ホテルの石鹸

出張が多く、ホテルの石鹸が手元に溜まる。 長い出張になると、それだけで随分な荷物になったりもする。 それならそんなもの持って帰らなければ良い。 しかし貧乏性なので、つい、石鹸もシャンプーも、余ったものは持ち帰ってしまう。 趣味で蒐集してる訳ではないので、順々に風呂で使って行く。

小ぶりとは言え、風呂場で家族が使っても石鹸一個が一週間位はもつ。 ホテル一泊で平均二個の石鹸を貰うとすると、一泊につき二週間分の石鹸の獲得、ということになる。 今、自宅の石鹸置き場(写真)には、最低でも50個位の石鹸があるので、一年分位は石鹸が備蓄されている計算になる。

上記の計算に従うと、ホテル宿泊のペースが、14日に1日以上の割合になると、石鹸は増殖する。 実際、現在手元に50個ある、ということは、どんどん増殖している、ということである。 そろそろ他所様に進呈しないと、一つの抽斗に納まらなくなってきている。

よそ様に差し上げる、となると、見栄えの良い、良質の石鹸を選んで差し上げねばなるまいが、そうなると、質の悪い石鹸が手元に残り、これを消費するとなると、冬などは肌荒れが心配される。 事実、家内はホテルの石鹸の成分を嫌い、自前の石鹸を使っている位である。 やはり、ホテルの石鹸を自宅に持ち帰るのは、間違った吝嗇なのであろうか?

ネット上でも、似たような疑問を感じている人が居たらしい。 Gooで、質問があり、幾つか回答が寄せられている。
http://oshiete1.goo.ne.jp/...

ホテルの石鹸の質は、ホテルにより、千差万別である。 一般にホテルのグレードに従って、質も上がるように思える。 空港に隣接したようなビジネスホテル級だと、「洗えれば文句あるまい」とでも言いたげな貧相な石鹸だったりするのは当然かも知れないが、面白いことに、アジアの、特に中国人が経営していると思われる比較的高価格なホテルでは、透明な石鹸、透明なシャンプー類が多く出てくる。 大抵、見た目だけで、使用感は悪い。 超高級ホテルになると、透明石鹸、透明シャンプーは姿を消し、本当に使って気持ちの良い製品になっているように思う。

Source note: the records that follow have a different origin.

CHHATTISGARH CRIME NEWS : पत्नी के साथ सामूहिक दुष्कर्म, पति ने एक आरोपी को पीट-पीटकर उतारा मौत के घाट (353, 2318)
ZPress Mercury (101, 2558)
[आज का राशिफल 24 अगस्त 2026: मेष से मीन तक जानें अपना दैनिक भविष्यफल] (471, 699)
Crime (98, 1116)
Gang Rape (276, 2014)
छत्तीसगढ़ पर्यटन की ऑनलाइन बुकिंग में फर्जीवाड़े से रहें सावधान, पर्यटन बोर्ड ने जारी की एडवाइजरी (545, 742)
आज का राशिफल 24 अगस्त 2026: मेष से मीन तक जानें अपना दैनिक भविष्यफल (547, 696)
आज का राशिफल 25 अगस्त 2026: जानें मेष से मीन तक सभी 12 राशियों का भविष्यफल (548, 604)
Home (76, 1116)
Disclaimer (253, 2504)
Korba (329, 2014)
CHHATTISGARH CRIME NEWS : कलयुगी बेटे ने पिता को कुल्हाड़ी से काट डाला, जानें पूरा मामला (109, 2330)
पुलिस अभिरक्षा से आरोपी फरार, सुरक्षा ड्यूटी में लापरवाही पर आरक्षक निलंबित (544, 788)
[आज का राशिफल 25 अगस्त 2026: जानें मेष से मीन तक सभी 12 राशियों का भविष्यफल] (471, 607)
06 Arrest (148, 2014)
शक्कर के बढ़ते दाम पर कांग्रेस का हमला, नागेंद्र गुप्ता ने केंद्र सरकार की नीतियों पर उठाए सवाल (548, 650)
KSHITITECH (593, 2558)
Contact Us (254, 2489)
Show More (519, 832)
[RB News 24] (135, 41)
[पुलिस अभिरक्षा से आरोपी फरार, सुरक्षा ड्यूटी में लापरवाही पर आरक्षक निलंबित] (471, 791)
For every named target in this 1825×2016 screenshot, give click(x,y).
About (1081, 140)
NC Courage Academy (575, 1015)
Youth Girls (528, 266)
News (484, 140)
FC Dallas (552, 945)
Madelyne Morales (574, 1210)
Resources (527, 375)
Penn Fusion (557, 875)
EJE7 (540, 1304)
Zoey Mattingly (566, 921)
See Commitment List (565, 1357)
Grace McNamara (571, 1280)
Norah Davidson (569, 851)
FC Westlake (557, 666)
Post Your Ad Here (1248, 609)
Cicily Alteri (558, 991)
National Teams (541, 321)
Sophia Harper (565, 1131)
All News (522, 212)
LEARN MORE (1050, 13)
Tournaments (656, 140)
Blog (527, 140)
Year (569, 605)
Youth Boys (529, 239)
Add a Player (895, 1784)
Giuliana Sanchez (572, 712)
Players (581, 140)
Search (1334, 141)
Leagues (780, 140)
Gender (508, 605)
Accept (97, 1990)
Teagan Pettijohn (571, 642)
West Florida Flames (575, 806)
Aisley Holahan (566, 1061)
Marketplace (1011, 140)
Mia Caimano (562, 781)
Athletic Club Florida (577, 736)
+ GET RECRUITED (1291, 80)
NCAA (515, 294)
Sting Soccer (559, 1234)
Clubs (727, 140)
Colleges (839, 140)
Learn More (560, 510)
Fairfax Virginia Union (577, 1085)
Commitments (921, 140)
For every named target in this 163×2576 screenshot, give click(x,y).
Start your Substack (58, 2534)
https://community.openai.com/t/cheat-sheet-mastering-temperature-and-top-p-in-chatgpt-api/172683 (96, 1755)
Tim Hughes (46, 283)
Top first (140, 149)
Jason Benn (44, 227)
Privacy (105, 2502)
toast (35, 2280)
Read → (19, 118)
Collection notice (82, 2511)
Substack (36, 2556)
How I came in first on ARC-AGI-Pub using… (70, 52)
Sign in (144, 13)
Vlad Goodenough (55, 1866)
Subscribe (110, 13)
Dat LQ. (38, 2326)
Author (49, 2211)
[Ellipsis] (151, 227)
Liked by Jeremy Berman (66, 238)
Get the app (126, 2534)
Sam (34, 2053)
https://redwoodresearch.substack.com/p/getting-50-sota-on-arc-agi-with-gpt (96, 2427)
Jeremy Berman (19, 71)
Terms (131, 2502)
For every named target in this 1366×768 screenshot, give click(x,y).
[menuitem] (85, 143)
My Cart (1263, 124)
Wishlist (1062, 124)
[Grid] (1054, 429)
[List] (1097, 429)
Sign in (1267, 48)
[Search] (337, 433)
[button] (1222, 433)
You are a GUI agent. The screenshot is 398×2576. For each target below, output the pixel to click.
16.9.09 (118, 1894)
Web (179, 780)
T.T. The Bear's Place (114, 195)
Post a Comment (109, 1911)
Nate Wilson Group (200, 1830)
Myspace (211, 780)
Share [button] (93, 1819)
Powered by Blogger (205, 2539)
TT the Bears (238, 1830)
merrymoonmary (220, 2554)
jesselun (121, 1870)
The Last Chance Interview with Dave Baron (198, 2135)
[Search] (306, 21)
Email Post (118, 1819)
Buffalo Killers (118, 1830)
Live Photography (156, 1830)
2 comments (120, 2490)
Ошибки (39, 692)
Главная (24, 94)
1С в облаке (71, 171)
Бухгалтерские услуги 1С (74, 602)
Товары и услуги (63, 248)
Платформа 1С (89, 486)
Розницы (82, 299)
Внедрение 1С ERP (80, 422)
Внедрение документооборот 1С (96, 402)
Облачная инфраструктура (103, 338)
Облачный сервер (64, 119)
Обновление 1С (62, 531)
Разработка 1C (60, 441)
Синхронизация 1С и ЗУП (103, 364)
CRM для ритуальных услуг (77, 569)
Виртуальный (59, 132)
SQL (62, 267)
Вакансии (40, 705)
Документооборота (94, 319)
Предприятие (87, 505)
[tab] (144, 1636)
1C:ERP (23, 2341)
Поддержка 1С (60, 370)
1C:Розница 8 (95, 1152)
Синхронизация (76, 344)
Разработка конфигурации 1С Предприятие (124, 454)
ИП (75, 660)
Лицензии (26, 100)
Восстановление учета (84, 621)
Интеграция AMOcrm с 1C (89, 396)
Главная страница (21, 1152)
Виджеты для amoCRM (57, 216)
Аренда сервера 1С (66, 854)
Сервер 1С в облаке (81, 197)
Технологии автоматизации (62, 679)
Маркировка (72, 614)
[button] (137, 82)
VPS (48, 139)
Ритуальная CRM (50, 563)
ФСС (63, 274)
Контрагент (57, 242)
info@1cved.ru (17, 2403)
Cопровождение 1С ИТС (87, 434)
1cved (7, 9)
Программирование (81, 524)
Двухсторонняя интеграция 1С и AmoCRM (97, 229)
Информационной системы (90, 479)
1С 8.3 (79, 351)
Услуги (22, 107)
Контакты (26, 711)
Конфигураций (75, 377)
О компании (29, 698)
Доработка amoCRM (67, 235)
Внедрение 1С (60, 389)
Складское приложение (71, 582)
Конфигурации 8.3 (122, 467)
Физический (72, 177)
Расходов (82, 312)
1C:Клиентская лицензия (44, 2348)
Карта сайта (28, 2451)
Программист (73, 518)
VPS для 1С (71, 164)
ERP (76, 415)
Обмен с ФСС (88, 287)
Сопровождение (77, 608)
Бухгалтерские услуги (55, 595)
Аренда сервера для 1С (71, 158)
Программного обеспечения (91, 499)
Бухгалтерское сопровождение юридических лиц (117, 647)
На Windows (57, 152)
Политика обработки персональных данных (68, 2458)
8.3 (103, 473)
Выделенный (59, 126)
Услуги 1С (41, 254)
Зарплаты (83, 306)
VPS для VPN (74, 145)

さて、環境問題の観点から、この問題を考えてみると、どうなのだろう? 私が持って帰った石鹸(とシャンプー・リンス類)は、自宅で消費されるが、もし持ち帰らなかった場合には、開封していない石鹸は、多分、他の客に再利用されるだろう。 これは資源的には無駄にならない。 そしてそれは、僅かながら、ホテルを経営する地元の大資本家か、国際ホテル資本の懐を潤すことになる訳である。 私は資本家の役に立つことには興味が無いので、そっちは逆に腹立たしい気もする位である。

さて、トランクに詰めた石鹸類を飛行機で日本に持ち帰る場合、重量が増加することで、無駄に燃焼させられるジェット燃料の分量というのは、どれ位になるのだろうか? もし、一人の乗客が1kgの石鹸を持っていたとして、ジャンボ機の100人の乗客が同じことをしていたら、+100kgである。 これは、案外環境的には無視出来ないかも知れない。

環境問題では、一般に、生産したものは地元で消費するのが良い、とされている、と思う。 余分の運搬のエネルギー消費が不要だからである。 また、グローバリズムに巻き込まれない、という意味合いもあるのかも知れない。 ということは、私が出張先のホテルの石鹸を自宅に持ち帰って、ささやかな節約と、旅の思い出を楽しむのは、環境問題の視点から言えば、正しくない、ということなのであろうか?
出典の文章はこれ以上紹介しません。